• [Given text]:
────────────────────────────────────────

# How to put a program on CD



## sandy24 (Feb 11, 2009)

Hello!
Is there some kind of tutorial how to put a program on CD?
I'd like to put a program on new CD because my computer do not accept old CD anymore. I just cab bot install a program from this CD, it gives me different kind errors everytime... So I just tought if I put my program to another CD, maybe it will help me.  
Is there some kind of tutorial how to put a program on CD? 
Thanks in andvance


----------



## benji (Feb 11, 2009)

Is your question referring to transferring one program from a CD to another CD? 

What kind of program?   If it is an original program you might have to use DVD DeCrypter to remove the code, then use one of the softwares below.  

You could use Nero copy CD  or Final Burner.  OR Burnaware.  etc.  There are several programs that you can use to copy.


----------



## sandy24 (Feb 11, 2009)

The program is Adobe Flash CS3. I tried to copy this CD, but this is not possible because the CD is like I afraided too broken. But I have this program installed in my computer. Can I put a program on CD from my computer? How?


----------



## sandy24 (Feb 14, 2009)

Is it really possible that nobody knows how I can write a program on CD?


----------



## TFT (Feb 14, 2009)

sandy24 said:


> Is it really possible that nobody knows how I can write a program on CD?



No, The CD program installed it onto your computer, you cannot reverse install back onto a CD from your computer.


----------



## sandy24 (Feb 14, 2009)

Are you absolutely sure? Because I remember that about 2 or 3 years ago somebody my frind's friend wrote Adobe Photoshop on a CD. 
I don't believe that my memory lies to me, but if you say that you´re really-really sure that programs can't be written on CD from computer then I must believe you.

P.S: I use Nero to burn CDs.


----------

────────────────────────────────────────

• [Supplied data]:
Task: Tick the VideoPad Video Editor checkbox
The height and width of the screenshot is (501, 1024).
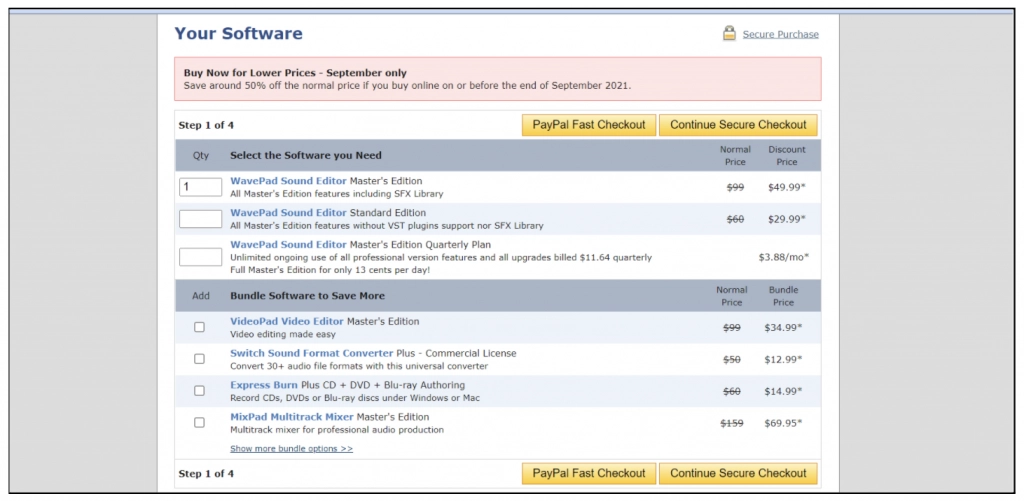Action: (199, 327)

────────────────────────────────────────

• [Your tasks]:
#1 Reproduce the part of the CD forum thread from "Are you absolutely" to "must believe you.".
#2 Condense the paragraph of the CD forum thread that begins "The program is Adobe Flash CS3" into a short bulleted list that keeps its main facts.
The material shown above was taken from a source separate from the CD forum thread.

• [Replies]:
#1
Are you absolutely sure? Because I remember that about 2 or 3 years ago somebody my frind's friend wrote Adobe Photoshop on a CD. 
I don't believe that my memory lies to me, but if you say that you´re really-really sure that programs can't be written on CD from computer then I must believe you.

#2
- The program is Adobe Flash CS3.
- Copying the CD was attempted but is not possible, since the CD appears to be broken.
- The program is installed on the computer.
- The poster asks whether and how the program can be put on a CD from the computer.